Pramod Dash, PhD

Biography

Formation and Impairment of Memory

Research in my laboratory aims to delineate the biochemical and molecular changes that are critical for memory formation.  Experimental and clinical studies performed by a number of investigators have established that short-term memory (memories lasting for minutes-to-hours) depends on post-translation modification (e.g. phosphorylation) of proteins within neurons, whereas long-term memory (memories lasting for days-to-weeks, and in some cases, a lifetime) requires de novo protein synthesis and morphological changes.  Using a multi-disciplinary approach, we disrupt or augment specific biochemical events within the hippocampus and other brain regions to determine the aspect of memory altered as a result of these manipulations.

Working memory (memories that last for seconds) is critical for holding information “online” in order to guide goal-directed behavior.  Working memory is required for decision making and coherent thought processes, and is often impaired as a result of normal aging, and diseases such as Parkinson’s, Alzheimer’s, schizophrenia and traumatic brain injury (TBI).   It is not well understood if the biochemical and molecular mechanisms that are required for short-term memory formation also play a role in working memory.  Research in our laboratory has demonstrated that while short-term memory requires protein kinase-mediated phosphorylation of cellular substrate proteins (e.g. channels, transcription factors), these activities in prefrontal cortex neurons impair working memory.  Interestingly, prefrontal protein phosphatase activity, vis a vis calcineurin, appears to be critical for this temporary form of memory.  One of our ongoing projects is to identify the substrate proteins that are dephosphorylated during working memory with the goal of developing agents that can be used to treat working memory impairments.

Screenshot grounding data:
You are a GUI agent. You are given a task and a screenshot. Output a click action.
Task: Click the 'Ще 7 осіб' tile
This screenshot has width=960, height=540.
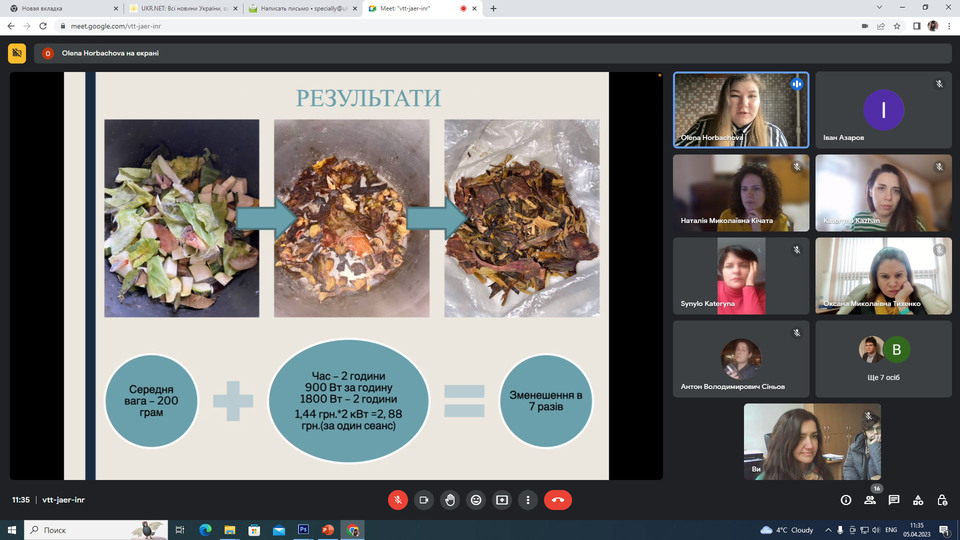(883, 358)
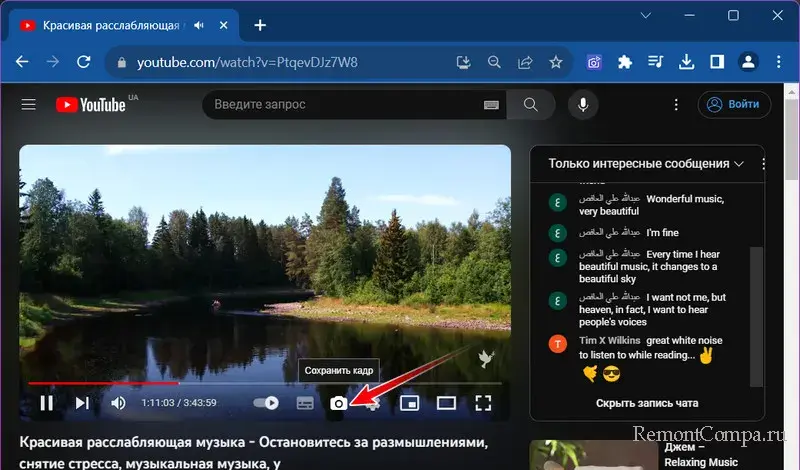Toggle subtitles on the video

(x=305, y=403)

PROBLEMS TO WORK ON →
1. For the text on memory formation, decide whether each statement below agrees with it. Answer yes or no for each, and quote the words from the text that decide it.
(a) Short-term memory depends on post-translational modification of proteins within neurons.
(b) Working memory consists of memories that last for days.
(c) Protein kinase activity in prefrontal cortex neurons impairs working memory.
2. Write the next paragraph of the text on memory formation, picking up after its final sentence.

SOLVED PROBLEMS →
1.
(a) Yes: "short-term memory (memories lasting for minutes-to-hours) depends on post-translation modification (e.g. phosphorylation) of proteins within neurons"
(b) No: "Working memory (memories that last for seconds)"
(c) Yes: "these activities in prefrontal cortex neurons impair working memory"

2.
TBI can profoundly alter memory formation that can markedly compromise day-to-day activities and quality of life.  These impairments can occur in the absence of overt brain damage such as is seen in persons sustaining a concussion.  Interestingly, our research has shown that the cellular and molecular mechanisms of memory impairments are not static, but evolve over time.  This suggests that a pharmacological treatment that is effective in the acute stage of injury, is unlikely to work in the chronic stage of injury.  The long-term goal of our research is to identify potential targets for therapeutic interventions to alleviate the memory disorders triggered by TBI.